◆ Exercise requirements:
Scan the entries for the word "will". Every line that has it should be copied.

(Data for review begins)

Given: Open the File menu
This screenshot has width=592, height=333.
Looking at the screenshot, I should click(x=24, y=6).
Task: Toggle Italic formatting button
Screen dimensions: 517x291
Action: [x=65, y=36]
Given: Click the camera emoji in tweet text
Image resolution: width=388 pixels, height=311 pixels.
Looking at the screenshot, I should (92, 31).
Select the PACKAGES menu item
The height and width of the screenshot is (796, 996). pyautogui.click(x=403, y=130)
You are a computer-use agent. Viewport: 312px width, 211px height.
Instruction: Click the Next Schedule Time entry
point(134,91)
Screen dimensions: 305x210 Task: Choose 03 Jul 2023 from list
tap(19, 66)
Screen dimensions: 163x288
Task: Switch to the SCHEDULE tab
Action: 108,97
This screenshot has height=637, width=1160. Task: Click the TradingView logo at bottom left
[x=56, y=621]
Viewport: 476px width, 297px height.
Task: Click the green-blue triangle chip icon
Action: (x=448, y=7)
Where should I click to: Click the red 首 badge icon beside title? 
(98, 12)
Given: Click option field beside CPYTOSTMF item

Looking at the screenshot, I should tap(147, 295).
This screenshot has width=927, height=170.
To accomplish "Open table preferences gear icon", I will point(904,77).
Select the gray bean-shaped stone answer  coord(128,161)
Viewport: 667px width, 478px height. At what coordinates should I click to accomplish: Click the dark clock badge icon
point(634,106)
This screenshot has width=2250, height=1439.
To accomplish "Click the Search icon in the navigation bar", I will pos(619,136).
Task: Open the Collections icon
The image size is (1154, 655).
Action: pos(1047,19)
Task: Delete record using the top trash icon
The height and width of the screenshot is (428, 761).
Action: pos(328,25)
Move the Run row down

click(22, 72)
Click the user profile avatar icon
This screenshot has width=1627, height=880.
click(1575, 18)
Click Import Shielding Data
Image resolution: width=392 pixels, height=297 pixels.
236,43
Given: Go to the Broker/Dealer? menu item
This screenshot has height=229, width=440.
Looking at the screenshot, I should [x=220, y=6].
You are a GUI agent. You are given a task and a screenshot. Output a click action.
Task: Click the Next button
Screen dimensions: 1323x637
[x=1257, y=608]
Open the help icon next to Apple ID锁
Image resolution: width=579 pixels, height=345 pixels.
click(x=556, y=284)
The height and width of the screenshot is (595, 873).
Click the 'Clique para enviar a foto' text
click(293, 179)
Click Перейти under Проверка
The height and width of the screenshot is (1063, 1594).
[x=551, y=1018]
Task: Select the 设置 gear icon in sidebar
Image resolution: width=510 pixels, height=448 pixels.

(Data for review ends)

◆ Response to this exercise:
To accomplish "Open table preferences gear icon", I will point(904,77).
To accomplish "Click the Search icon in the navigation bar", I will pos(619,136).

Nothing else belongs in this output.